**TASK STATEMENT:** Scan the data below and copy each line where "computer" occurs.

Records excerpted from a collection
---

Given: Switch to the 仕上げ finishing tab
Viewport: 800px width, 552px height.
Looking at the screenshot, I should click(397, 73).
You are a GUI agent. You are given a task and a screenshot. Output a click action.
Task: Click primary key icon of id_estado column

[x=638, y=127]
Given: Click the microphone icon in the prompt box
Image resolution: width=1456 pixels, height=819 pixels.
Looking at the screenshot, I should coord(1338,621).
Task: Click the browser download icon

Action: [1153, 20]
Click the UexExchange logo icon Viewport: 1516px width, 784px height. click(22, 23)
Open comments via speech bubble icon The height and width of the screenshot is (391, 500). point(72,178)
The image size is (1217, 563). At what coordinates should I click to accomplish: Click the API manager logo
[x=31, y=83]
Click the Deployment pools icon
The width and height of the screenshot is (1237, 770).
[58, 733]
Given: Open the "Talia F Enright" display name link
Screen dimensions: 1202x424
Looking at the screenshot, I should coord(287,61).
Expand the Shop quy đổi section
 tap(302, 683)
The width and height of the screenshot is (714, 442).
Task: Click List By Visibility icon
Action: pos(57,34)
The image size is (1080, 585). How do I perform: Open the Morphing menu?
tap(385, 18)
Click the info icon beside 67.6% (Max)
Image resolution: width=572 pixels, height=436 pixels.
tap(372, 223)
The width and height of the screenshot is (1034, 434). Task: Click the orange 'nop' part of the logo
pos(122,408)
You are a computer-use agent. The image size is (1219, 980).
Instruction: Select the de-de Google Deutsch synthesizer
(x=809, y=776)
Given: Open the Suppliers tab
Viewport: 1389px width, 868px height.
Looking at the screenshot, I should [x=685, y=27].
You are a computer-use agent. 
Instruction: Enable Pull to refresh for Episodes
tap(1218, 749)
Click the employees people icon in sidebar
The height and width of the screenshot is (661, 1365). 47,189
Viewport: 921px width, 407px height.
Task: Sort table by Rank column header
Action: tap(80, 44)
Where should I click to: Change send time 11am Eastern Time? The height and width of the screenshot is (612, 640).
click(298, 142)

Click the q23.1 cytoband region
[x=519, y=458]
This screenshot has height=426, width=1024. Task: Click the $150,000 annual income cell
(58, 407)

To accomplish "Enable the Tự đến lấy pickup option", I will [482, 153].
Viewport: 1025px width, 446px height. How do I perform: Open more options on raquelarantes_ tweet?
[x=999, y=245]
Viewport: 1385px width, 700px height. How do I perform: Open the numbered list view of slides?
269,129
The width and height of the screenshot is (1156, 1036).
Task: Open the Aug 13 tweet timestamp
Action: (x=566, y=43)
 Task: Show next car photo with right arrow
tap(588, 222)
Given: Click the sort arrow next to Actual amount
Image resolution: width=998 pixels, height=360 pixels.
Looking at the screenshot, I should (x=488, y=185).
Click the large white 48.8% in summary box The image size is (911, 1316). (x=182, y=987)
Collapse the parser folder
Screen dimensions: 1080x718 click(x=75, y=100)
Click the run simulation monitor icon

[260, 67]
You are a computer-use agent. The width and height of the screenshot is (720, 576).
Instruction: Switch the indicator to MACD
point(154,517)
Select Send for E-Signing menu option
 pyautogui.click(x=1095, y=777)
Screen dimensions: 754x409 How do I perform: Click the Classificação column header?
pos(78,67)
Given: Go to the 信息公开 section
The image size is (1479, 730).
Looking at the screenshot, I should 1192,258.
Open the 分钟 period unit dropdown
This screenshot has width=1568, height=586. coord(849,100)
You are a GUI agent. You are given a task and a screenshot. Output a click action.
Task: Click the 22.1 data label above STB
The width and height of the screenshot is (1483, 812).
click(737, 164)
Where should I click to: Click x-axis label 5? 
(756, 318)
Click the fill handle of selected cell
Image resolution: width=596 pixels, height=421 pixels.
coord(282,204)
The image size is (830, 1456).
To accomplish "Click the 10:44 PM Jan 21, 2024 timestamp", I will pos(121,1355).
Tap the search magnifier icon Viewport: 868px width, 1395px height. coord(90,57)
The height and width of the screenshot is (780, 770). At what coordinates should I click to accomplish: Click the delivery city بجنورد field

---

**RESPONSE:**
You are a computer-use agent. The image size is (1219, 980).
You are a computer-use agent. 
You are a computer-use agent. The width and height of the screenshot is (720, 576).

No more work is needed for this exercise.